Je dirais que je fais de la poésie visuelle comme il y a de la poésie sonore. La poésie fait attention à l’expressivité de la forme ; j’utilise des mots, des lettres, des signes, dont j’agence la forme dans l’espace.
Comment présenter ton œuvre ?
Mon travail se situe à mi-chemin entre la poésie et la signalétique. Je porte une attention aux signes et aux mots que je dessine, photographie, dispose dans l’espace ; ça peut être une sculpture dans l’espace de la ville, un dessin dans l’espace de la feuille, ou des signes cadrés dans des photos. Je pratique également la performance, en me jouant du texte et du langage, et collabore régulièrement avec l’acteur et metteur en scène Didier Galas en tant que scénographe.

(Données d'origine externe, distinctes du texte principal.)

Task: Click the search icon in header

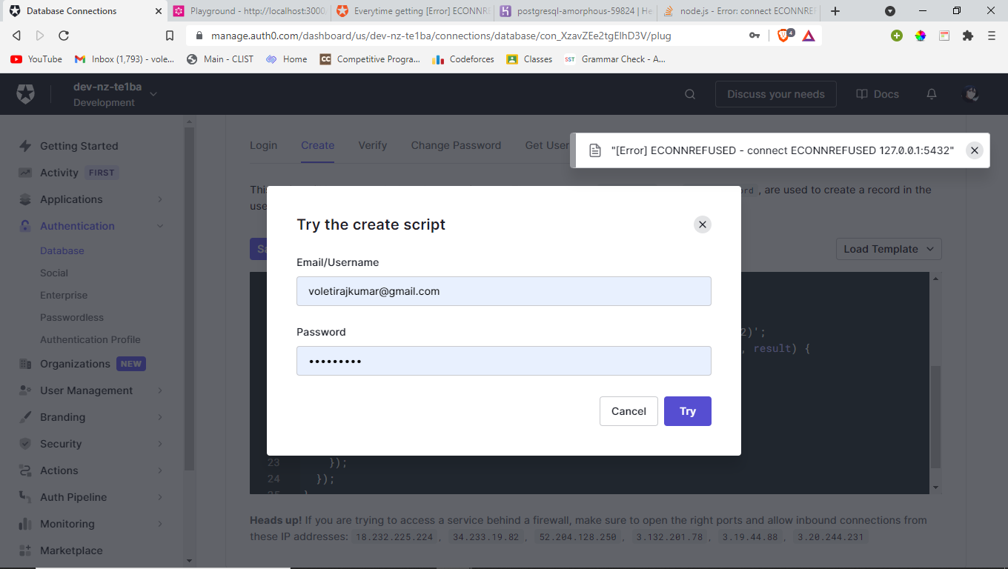Action: 690,94
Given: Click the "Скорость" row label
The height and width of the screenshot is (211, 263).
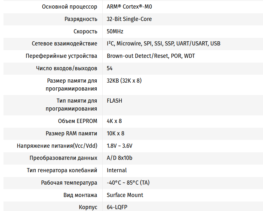Looking at the screenshot, I should tap(85, 31).
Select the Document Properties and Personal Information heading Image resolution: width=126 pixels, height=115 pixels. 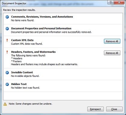[41, 29]
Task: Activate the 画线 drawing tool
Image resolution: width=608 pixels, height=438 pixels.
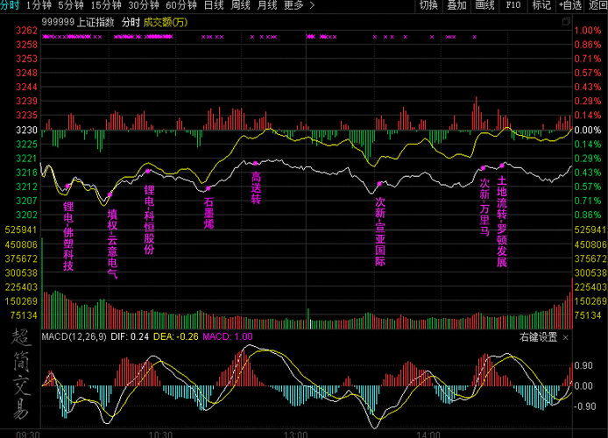Action: (484, 5)
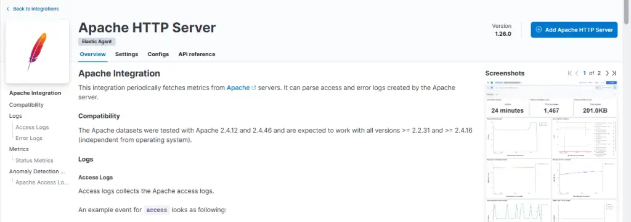Viewport: 631px width, 222px height.
Task: Open the API reference tab
Action: click(x=197, y=54)
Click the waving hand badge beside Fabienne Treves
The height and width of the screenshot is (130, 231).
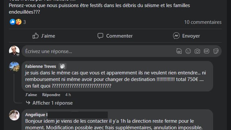pos(63,66)
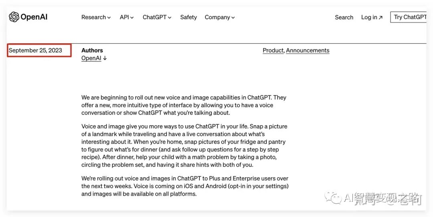Click the down arrow next to author OpenAI
The image size is (433, 217).
point(105,58)
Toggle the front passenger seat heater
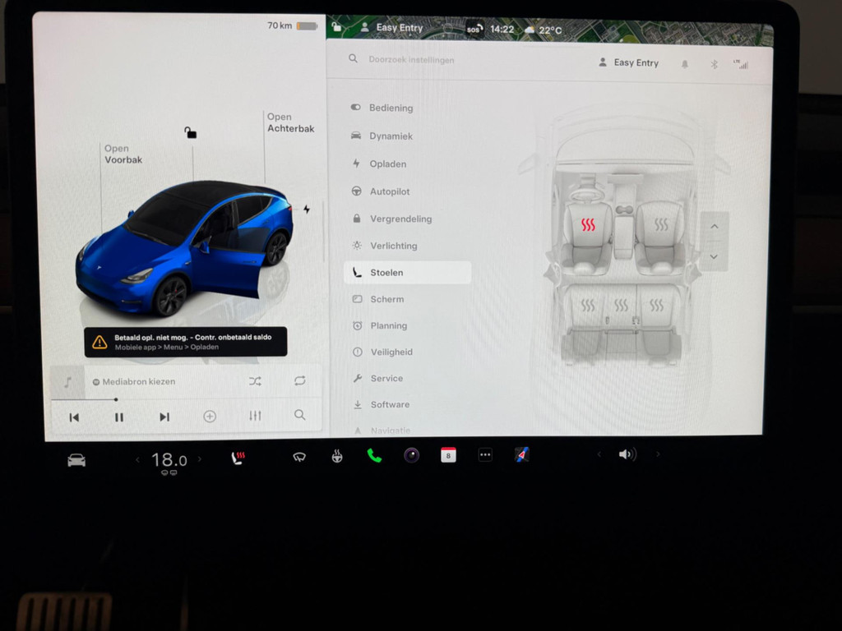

Ta première rencontre avec l’art contemporain ?
Mes premiers souvenirs, à partir de l’âge de 10 ans, sont liés à la musique contemporaine car mon père m’emmenait à des concerts de Stockhausen, de Xenakis… ; cela m’a familiarisé avec une certaine avant-garde dont je ne percevais pas la spécificité. Ce n’est que bien plus tard que j’ai réalisé ma chance ! L’art contemporain, je l’ai découvert pendant ma période de formation aux Beaux-Arts de Paris, notamment grâce aux cours de Jean-François Chevrier qui m’a fait découvrir Marcel Broodthaers, Sigmar Polke, les génériques de Godard… La découverte de l’œuvre de Broodthaers à l’occasion de la rétrospective du Musée du Jeu de Paume en 1991 a été décisive à mes débuts.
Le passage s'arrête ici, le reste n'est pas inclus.